La raison première et la plus poétique du choix du vingt et un juin réside dans le fonctionnement des astres et de notre calendrier. Cette date correspond presque toujours au solstice d’été dans l’hémisphère nord, c’est-à-dire au jour le plus long de l’année, où le soleil culmine à son point le plus haut dans le ciel. Par extension, le vingt et un juin offre la nuit la plus courte de l’année, un moment idéal pour prolonger les festivités en plein air sans voir le temps passer.

Depuis l’Antiquité, cette période de l’année est associée à de grandes célébrations païennes liées à la fertilité, à la nature et à la lumière, à l’image des célèbres feux de la Saint-Jean. En associant la musique à ce repère temporel fort, les concepteurs de l’événement ont souhaité s’inscrire dans la continuité de ces fêtes ancestrales où les populations se rassemblaient dans l’espace public pour chanter, danser et communier ensemble. La lumière tardive du soleil permettait aux musiciens de jouer tard dans la soirée sans avoir besoin d’infrastructures d’éclairage lourdes.

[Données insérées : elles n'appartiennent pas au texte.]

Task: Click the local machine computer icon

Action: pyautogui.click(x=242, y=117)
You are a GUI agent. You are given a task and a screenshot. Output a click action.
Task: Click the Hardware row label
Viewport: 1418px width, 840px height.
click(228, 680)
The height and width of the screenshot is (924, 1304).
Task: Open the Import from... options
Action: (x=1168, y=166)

Cette dimension astronomique confère également à l’événement une portée universelle immédiate. Puisque le solstice d’été concerne l’ensemble des pays de l’hémisphère nord, la date du vingt et un juin était parfaite pour exporter le concept à l’étranger au fil des décennies. Aujourd’hui, la fête est célébrée dans plus de cent vingt pays à travers le globe, tous réunis sous la bannière de la musique pour saluer l’arrivée de la saison estivale.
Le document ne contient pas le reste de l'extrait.